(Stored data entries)
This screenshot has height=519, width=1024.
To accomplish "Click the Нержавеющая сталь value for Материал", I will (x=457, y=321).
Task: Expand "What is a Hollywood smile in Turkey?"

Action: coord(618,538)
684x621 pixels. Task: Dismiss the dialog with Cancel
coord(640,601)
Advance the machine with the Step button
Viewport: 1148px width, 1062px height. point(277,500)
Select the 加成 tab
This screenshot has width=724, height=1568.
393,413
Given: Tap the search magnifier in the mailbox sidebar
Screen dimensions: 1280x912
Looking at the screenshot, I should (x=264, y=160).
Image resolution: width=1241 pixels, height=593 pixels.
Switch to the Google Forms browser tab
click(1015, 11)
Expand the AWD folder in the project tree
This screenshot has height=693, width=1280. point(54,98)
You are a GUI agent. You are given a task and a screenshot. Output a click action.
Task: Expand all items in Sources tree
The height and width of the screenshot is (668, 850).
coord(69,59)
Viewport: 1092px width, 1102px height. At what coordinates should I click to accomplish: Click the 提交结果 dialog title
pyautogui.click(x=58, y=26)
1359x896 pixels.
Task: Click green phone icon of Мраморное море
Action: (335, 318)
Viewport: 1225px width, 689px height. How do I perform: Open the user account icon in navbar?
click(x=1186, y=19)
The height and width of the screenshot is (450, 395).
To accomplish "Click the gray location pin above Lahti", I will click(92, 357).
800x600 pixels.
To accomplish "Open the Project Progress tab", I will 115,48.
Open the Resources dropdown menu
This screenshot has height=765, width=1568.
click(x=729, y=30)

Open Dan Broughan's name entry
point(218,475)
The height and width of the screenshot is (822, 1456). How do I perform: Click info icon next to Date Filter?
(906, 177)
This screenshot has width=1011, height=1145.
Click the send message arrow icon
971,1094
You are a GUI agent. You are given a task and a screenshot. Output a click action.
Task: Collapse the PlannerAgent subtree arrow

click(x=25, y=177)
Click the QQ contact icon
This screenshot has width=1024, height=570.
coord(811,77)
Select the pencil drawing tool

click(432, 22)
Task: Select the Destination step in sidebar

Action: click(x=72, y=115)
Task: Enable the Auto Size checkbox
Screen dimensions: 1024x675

→ **WORK TO BE COMPLETED**
Every line from the one that contains "Task: Select the Destination step in sidebar" down to and including the last line of the records above must be set down exactly, with nothing else.

→ **REPLY TO THE EXERCISE**
Task: Select the Destination step in sidebar

Action: click(x=72, y=115)
Task: Enable the Auto Size checkbox
Screen dimensions: 1024x675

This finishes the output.